自社マーケティングを刷新 学んだPR戦略を実務に取り入れる

社会人の学び直しには「自分の仕事に学びをどう活かすか?」という視点が欠かせない。消費者心理分析やブランディングを専門にする四元正弘教授と、社会構想大学院大学・コミュニケーションデザイン研究科の修了生が語り合った。

(左から)社会構想大学院大学 コミュニケーションデザイン研究科
四元 正弘教授、修了生 豊島 直子氏。

子育てしながらの受講

四元 豊島さんは、化粧品会社で美容インストラクターをされていました。本学への入学の動機は何だったのでしょうか。

豊島 きっかけは会社からの紹介です。広報機能を強化していく会社の方針で、お客さまに直接かかわってきた、「現場経験のある社員を広報に」 ということで私に白羽の矢が立ちました。大学院での授業は、日々のインストラクター業務にもつながる内容があると知り、とても興味深かったです。また、「もっと世の中に通じる人間になりたい」という野心もあったので、ここは頑張ってみようと入学を決めました。特に印象に残っているのはマーケティングの授業です。基本的な考え方さえも知らなかったので、まさに「目からウロコ」の内容ばかりでした。

四元 仕事と勉強の両立についてはいかがでしたか?また豊島さんはお子さんもいらっしゃいますが、子育てや家事とのバランスをどうとられていたのでしょうか。

豊島 コロナ禍での学生生活だったため、ほとんどの授業をオンラインで受講したのですが、それが逆に良かったと思います。

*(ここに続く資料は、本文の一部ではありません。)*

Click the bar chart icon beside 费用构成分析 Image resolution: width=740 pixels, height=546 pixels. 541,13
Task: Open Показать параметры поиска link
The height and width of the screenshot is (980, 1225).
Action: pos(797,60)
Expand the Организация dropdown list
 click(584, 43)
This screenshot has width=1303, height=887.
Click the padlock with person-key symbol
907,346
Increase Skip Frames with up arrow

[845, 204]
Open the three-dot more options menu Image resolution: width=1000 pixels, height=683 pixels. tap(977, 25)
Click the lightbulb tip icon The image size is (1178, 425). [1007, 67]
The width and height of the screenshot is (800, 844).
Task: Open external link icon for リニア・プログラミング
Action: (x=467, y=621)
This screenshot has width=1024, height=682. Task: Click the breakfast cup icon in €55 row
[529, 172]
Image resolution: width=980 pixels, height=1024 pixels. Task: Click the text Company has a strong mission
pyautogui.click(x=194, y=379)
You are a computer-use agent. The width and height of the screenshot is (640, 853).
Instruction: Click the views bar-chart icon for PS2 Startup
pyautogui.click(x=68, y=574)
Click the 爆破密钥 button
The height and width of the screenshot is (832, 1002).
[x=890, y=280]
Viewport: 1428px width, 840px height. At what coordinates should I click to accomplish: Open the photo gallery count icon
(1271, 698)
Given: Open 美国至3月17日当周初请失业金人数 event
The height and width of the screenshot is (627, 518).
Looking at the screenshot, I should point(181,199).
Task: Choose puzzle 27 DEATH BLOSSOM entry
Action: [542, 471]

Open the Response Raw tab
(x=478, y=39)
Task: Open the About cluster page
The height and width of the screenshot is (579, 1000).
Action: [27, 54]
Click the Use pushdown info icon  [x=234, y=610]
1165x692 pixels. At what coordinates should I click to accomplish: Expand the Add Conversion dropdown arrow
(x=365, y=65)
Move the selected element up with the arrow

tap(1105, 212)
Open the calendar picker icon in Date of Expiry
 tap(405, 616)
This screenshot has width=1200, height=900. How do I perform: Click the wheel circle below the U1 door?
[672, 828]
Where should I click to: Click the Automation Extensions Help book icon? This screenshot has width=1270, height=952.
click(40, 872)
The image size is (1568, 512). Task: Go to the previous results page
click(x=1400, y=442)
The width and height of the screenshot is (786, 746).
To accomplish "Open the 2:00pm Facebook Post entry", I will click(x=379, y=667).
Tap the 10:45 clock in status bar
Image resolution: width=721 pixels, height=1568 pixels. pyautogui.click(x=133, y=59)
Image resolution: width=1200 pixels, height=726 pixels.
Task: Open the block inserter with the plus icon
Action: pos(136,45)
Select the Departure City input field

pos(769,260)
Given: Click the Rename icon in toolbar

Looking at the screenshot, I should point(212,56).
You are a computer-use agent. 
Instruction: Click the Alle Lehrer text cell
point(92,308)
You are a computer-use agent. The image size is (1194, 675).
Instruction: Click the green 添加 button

勤務を終えてから学校に向かうのはなかなかハードルが高かったので。通学にあたって、会社側も出勤時間などの配慮をしてくれましたが、仕事後にそのまま学校に行くとなると帰宅は23時ごろになってしまいます。そのため入学前は、「授業の前日までに家事や子どもの世話を段取りしておかないと」とプレッシャーを感じていたんです。家庭との両立の面で、オンライン授業は本当に助かりましたね。

四元 たしかに学生の立場で考えたら、会社から大学に向かい、終わったら帰宅してというのは移動時間のロスが大きいですよね。そうした意味では、平日夕方の授業はオンラインの方が合理的です。コロナ禍によって多くの負担を減らす解決策がおのずと導き出されましたね。

図1 コミュニケーションデザイン研究科での「学び直し」で身につくこと

ファン惹きつける要因研究

四元 豊島さんの研究成果報告書は、『化粧品におけるブランドマーケティング戦略の考察 ービューティ系インフルエンサーが情報発信をしたくなるツボの研究ー』でした。このテーマに決めた理由を教えて下さい。

豊島 当社はあまり規模が大きくないこともあり、マス広告は使わずに口コミで成長してきた会社です。ただ、その口コミを深堀りしていくと、ユーザーが商品を使って本当によいと思ってくれていることが分かります。そんな中、先生から「ビューティ系のインフルエンサーが情報発信をしたくなるツボを研究するとよいのでは?」というアドバイスをいただきました。まさに仕事にもつながるテーマでしたので、そこから研究イメージをふくらませていった感じですね。

論文の芯をつくったのは、インフルエンサーの方々へのインタビューです。様々なタイプの方がいる中で共通しているのは、「自分が使って本当に良いと思うものしか評価しない」というポリシーです。そういった姿勢こそ、コアなファンを惹きつける要因ということが分かりました。そして、商品を使った体験談、いわゆる感動するぐらいの「ハッピーエピソード」をつくってもらえれば、自ずと当社との関係性も続いていきます。こうした関係性がいかに大切か、という原点にも気づかせてもらえました。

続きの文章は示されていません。